* Source:
____________________
Wednesday, April 29, 2009

Forget Same Sex Marriage- Civil Unions are needed

I got a challenge to place this on my blog instead, as it expands beyond the idea of gay-vs-straight to the outright attack on 1950s middle class America by the upper class going on in economics right now.

In the 1950s, The United States experienced the greatest expansion of the middle class the world has ever seen. Despite the fact of the recession/stagflation of the 1970s, this peaked into a middle class that was greater than 50% of the population by the late 1970s.

Reagan started reversing this, by cutting the tax rates on the richest 5%. From the 1950s when a single individual could work 40 hours a week and provide for a family of four to six kids, in 2009 we are finding that both parents working can't even provide for a family of 2.1 kids.

With the coming depression, this is resulting in some new definitions of what is a family, and what is a household. Homelessness, multi-generational households, friends-with-benefits, couch surfing, and dare I say even polygamy, is all becoming more common as joblessness and foreclosure force more people into considering wider options for covering the basics of food, clothing, shelter, sanitation and health care.
____________________
* Supplied data:
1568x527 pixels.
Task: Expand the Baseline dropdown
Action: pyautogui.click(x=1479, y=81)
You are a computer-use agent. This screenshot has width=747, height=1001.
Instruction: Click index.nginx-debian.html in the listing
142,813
____________________
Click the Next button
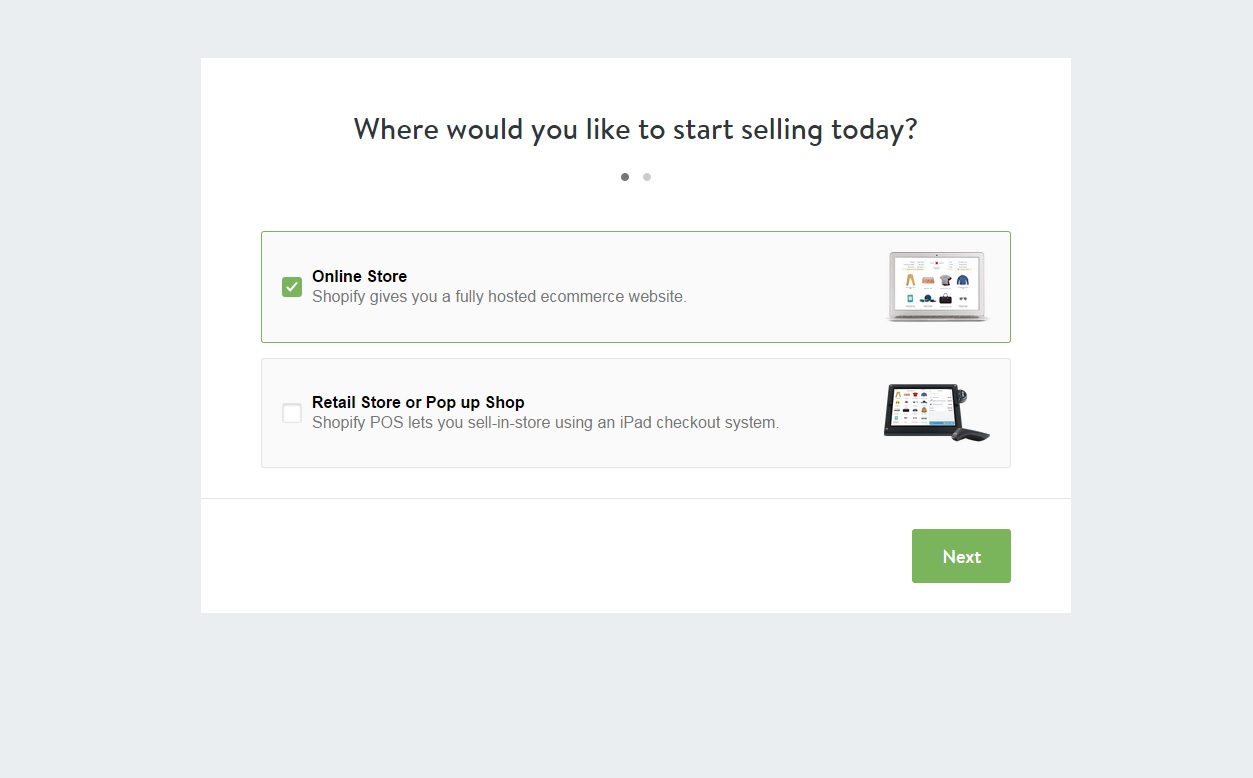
____________________
* Things to do:
• A. Rewrite the blog post on civil unions starting with "Forget Same Sex" and going on through "the late 1970s.", swapping "middle class" for "working class".
• B. Continue the blog post on civil unions from its last sentence.
The material has no connection to the blog post on civil unions.

* Final results:
• A.
Forget Same Sex Marriage- Civil Unions are needed

I got a challenge to place this on my blog instead, as it expands beyond the idea of gay-vs-straight to the outright attack on 1950s working class America by the upper class going on in economics right now.

In the 1950s, The United States experienced the greatest expansion of the working class the world has ever seen. Despite the fact of the recession/stagflation of the 1970s, this peaked into a working class that was greater than 50% of the population by the late 1970s.

• B.
To that end, I propose this: I'm still not ready to move marriage beyond one man one woman, but I am ready to say, it's time for the State to exit the marriage business and enter the civil union business, for the widest possible idea of what is a civil union. We have database techniques that can list any number of partners on a contract now (we're not limited to the old non-expandable forms) and it's obvious that we need to expand the definition of what is a family, if only for economic purposes.

4 comments:

Theresa Seeber said...

Marriage is not simply about the economy, as you know and have made clear elsewhere. It is about love. As far as the state is concerned, it is their responsibility to deal with a whole gamut of issues related to marriage, such as retirements and insurance funds, as you have also stated elsewhere. I think as long as the state keeps its focus and the people keep their focus things will be smoother. Smoother yet not perfect, since I believe we humans have managed to develop a suicide machine like Brian McLaren discusses in his book "Everything Must Change." So I, one of the people, stand here with my heart ablazing and call out to the other people within my reach: Love your neighbor as yourself. Whether they be gay, straight, rich, poor, Christian or non, love them as you would like to be loved. Accept people to the table of God's love, His Kingdom which is not far-off - no it is here, now, today. Hear their stories, free them from oppression ... even the oppression of their own minds as they grapple with parts of themselves they cannot change.

Theodore M. Seeber said...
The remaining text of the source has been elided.